Casually trotting out alternative facts — that is, embracing a delusion that is set apart (often quite far) from reality — has been such a common practice of President Donald Trump and his underlings over the past two years that one sometimes wonders: Are these cynical attempts to manipulate public opinion, or do they reflect some basic misunderstanding of policy or practice? We tend to assume the former but can’t wholly discount the latter. Such is the case with this week’s entry: Who pays tariffs?
One might assume that’s a pretty easy call, but there was President Trump on Twitter Thursday morning happily announcing that the United States has been collecting billions of dollars in tariffs “being charged to China,” which implies that Beijing is writing checks to the U.S. Treasury with each ton of steel, shipping container of sportswear or crate of auto parts it sends this direction. Unfortunately, that’s not how it works. Tariffs are like wholesale taxes paid by the buyer, so it’s automakers like General Motors and retailers like Walmart who are forking over the money to the Treasury. It’s then up to them to decide how much to pass along to consumers (usually most, if not all).

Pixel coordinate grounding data

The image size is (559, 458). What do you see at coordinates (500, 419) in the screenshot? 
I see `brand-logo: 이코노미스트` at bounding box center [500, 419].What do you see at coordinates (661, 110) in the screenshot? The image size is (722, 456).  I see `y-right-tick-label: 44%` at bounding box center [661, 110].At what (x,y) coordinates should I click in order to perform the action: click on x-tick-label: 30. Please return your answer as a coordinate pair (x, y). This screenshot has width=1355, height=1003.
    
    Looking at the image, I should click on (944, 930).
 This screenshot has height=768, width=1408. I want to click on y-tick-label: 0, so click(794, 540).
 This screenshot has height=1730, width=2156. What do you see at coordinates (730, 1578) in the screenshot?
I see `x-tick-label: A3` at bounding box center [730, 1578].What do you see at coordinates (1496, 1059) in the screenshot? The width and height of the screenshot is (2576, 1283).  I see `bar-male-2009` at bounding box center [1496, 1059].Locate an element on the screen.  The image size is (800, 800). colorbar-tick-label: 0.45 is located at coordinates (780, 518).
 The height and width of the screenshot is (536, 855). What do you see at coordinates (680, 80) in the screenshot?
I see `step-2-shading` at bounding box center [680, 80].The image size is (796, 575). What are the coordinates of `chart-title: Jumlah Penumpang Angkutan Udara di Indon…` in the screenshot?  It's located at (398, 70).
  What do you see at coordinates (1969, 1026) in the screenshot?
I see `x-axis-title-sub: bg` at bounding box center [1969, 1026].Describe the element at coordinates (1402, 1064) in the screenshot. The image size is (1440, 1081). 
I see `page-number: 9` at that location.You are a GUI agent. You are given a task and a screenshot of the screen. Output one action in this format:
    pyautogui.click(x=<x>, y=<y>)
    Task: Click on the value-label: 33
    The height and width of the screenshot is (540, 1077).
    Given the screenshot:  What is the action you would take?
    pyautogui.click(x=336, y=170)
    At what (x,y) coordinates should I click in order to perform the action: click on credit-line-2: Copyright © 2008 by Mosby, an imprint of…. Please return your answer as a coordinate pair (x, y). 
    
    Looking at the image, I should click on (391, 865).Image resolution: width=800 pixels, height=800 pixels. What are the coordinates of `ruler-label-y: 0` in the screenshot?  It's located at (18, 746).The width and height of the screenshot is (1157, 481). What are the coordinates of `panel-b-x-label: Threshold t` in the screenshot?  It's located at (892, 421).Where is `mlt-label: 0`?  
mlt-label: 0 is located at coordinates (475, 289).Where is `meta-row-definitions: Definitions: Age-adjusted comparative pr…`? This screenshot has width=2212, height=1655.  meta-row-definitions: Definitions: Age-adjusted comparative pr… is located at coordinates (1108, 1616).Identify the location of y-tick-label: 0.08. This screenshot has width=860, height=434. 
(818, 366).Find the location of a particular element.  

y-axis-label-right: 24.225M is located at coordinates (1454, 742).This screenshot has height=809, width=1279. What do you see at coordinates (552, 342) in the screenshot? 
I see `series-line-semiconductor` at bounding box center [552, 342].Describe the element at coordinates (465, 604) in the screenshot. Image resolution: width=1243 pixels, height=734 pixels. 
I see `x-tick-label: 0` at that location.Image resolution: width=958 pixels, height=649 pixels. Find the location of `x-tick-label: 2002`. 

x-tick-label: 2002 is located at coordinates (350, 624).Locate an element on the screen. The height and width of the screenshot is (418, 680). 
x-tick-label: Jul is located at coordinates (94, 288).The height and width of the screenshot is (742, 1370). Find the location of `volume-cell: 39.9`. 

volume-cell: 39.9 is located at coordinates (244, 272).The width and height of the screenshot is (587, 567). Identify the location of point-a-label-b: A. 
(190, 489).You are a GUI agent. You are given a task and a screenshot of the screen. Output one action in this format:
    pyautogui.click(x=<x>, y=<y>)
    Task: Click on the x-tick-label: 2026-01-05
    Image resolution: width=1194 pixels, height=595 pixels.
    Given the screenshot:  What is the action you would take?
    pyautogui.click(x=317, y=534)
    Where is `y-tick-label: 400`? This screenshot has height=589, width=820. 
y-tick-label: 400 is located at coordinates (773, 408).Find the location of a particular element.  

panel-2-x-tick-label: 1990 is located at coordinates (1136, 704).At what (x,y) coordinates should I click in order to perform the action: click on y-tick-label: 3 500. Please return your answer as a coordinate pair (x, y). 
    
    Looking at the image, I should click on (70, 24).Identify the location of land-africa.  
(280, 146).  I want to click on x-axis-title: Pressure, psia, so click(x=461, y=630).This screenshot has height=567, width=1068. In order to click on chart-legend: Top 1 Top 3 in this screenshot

**Check your understanding**
[A] In the opinion piece on who pays tariffs, who actually hands the tariff money over to the U.S. Treasury?
[B] Continue the opinion piece on who pays tariffs from its last sentence.

**List of answers**
[A] The buyers do, such as automakers like General Motors and retailers like Walmart.

[B]
Making President Trump’s fundamental misrepresentation of import duties all the more remarkable is that he then brags about how they help reduce the deficit. And he’s done so many times. Back in August, he tweeted: “Because of Tariffs we will be able to start paying down large amounts of the $21 Trillion in debt that has been accumulated, much by the Obama Administration, while at the same time reducing taxes for our people.” Now, marvel at that statement. He’s bragging about a tax increase while bragging about a tax cut. Never mind that tens of billions of dollars in tariffs aren’t enough to make much more than a small dent in a budget deficit projected to reach $1 trillion in the current fiscal year.
So how does a Republican president get away with boasting about tariffs, which are just another form of taxes? Part of it may be that tariffs do, indeed, hurt the countries against which they are assessed. If goods made in China are made more expensive to U.S. consumers, they’ll probably buy less of them, and the Chinese will get stuck with a lot of excess inventory or shutter factories. In theory, those higher prices give an inside track on the domestic market to U.S.-based producers who don’t face that tariff burden.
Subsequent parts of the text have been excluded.